Aerosense is a joint venture by Sony and Japanese robotics firm ZMP, which specializes in autopilot technology.
The unmanned aerial vehicle (UAV) is capable of flying further and faster than traditional drones, in part because it flies like a plane. The drone uses rotors arranged in quadcopter formation to fly upwards like a helicopter.
The UAV can carry up to 22 pounds (10 kilograms) and fly continuously for 22 hours at a speed of 106 miles per hour.
But if you were hoping to snag one of the futuristic drones, don’t get your hopes up. They were designed to be leased to businesses for aerial surveillance and reconnaissance missions, including “measuring, surveying, observing, and inspecting.”

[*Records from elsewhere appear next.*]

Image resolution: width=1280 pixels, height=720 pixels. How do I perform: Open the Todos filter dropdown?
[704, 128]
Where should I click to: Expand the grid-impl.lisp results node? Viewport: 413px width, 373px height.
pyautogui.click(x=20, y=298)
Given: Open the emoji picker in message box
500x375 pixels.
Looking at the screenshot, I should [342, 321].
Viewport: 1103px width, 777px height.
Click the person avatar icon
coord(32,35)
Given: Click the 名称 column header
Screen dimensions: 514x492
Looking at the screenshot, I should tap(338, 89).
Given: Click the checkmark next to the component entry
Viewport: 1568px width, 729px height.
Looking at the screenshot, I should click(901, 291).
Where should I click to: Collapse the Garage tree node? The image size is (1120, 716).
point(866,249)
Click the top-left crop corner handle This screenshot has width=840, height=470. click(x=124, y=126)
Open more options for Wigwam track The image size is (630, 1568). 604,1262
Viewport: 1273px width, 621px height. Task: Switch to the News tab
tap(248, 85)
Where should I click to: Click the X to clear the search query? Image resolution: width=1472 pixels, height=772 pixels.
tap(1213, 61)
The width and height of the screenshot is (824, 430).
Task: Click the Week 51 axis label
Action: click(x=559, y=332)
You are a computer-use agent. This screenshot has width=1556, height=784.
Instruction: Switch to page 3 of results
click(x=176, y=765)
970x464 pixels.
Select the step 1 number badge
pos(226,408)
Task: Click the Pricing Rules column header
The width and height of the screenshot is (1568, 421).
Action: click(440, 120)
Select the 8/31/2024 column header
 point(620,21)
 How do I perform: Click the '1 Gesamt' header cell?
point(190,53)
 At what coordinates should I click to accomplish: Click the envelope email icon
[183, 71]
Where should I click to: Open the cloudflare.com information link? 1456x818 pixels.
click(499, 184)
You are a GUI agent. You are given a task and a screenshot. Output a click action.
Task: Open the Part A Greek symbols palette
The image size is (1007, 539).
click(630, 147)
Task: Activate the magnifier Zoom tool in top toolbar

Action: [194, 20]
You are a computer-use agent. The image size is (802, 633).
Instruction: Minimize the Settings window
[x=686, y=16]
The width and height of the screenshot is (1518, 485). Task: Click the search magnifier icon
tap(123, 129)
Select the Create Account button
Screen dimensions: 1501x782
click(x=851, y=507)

Aerosense could offer companies services such as inspecting aged infrastructure and surveying land that is difficult to access. The drones would be piloted automatically, following input from users indicating which areas they wanted surveyed, The Wall Street Journal reported.
“By making them automated, drones will be considerably safer because many of accidents today are caused by human error,” said Hisashi Taniguchi, chief executive of Aerosense and ZMP, as quoted by the Guardian.
It’s likely to be good news for internet and technology companies, including Amazon and Google, which are currently studying drones for package delivery.
According to Taniguchi, ZMP is aiming for $82.6 million in revenue by 2020.
While the drone is indeed impressive, it’s not the first futuristic idea to be proposed for UAVs. In fact, Boeing has recently patented a drone that would be capable of turning into a submarine. Of course, no matter how sophisticated the drone, they still face serious threats from hungry, territorial eagles.